Giving Compass' Take:

• Elly Davis at PEAK Grantmaking recommends to collect, analyze, and use disaggregated demographic data to advance equity and impact.

• Successfully collecting, analyzing and using demographic data to improve grantmaking is challenging. How can your philanthropy best understand the demographics of the communities you seek to impact?

Here's why demographic data matters. 


Despite a growing focus on equity in grantmaking, nonprofits led by and serving diverse populations remain chronically underfunded, and equitable positive outcomes for those populations remain elusive. A major reason: the failure to account for demographics, especially race.
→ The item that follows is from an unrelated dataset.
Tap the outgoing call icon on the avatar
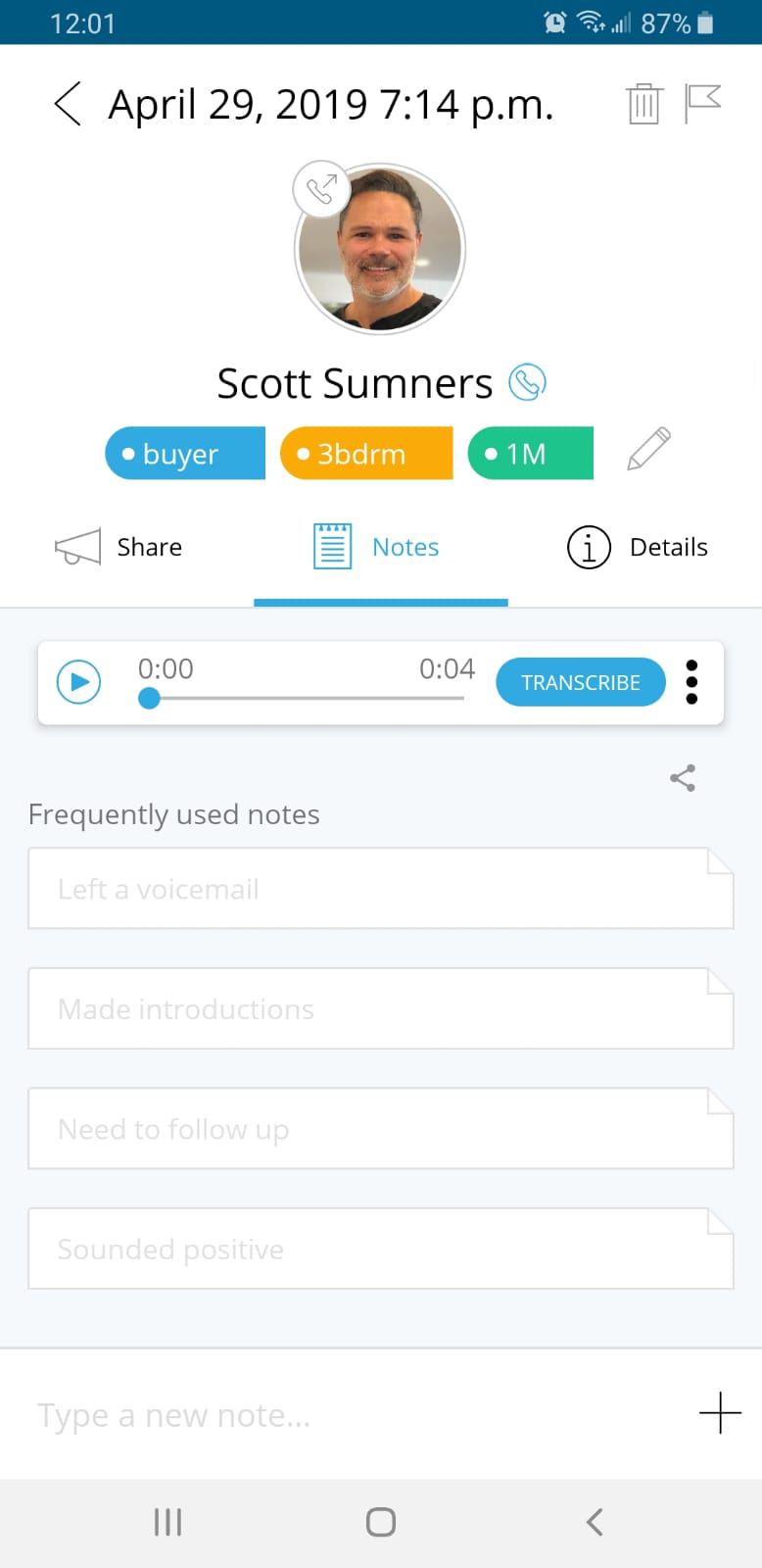Viewport: 762px width, 1568px height. tap(321, 188)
Every philanthropic organization has an intended impact in the world and has designed grantmaking strategies meant to achieve that impact. Those same organizations often have publicly-stated values around diversity, equity, and inclusion. However, our research has shown that many grantmakers still believe that they don’t need to know – or can make a best guess about – the demographic data of the people they are serving in order to determine if they are achieving their desired impact.
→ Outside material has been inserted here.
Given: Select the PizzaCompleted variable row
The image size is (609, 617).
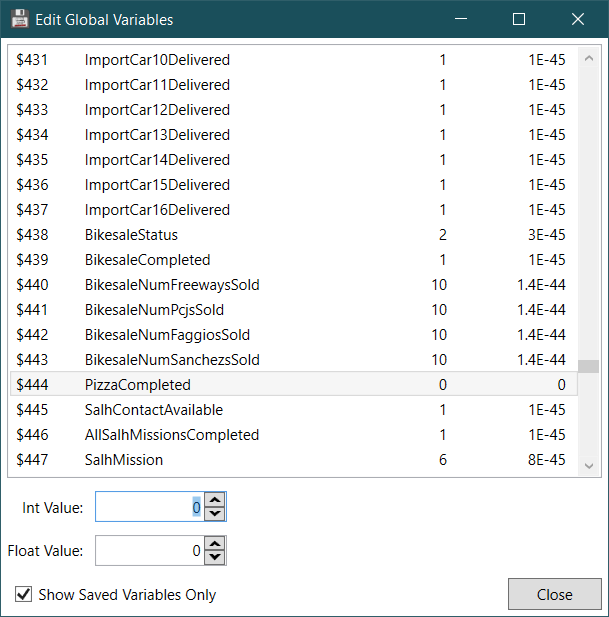Looking at the screenshot, I should tap(137, 385).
We believe that it is impossible to live up to values of diversity, equity, and inclusion; to design effective strategies; and to accurately assess impact, without first understanding the demographics of the communities you seek to impact. Remaining “identity blind” (i.e., across race, gender, sexual orientation, ethnicity, faith, nationality, ability) in grantmaking simply prevents any real assessment of a foundation’s progress toward equity.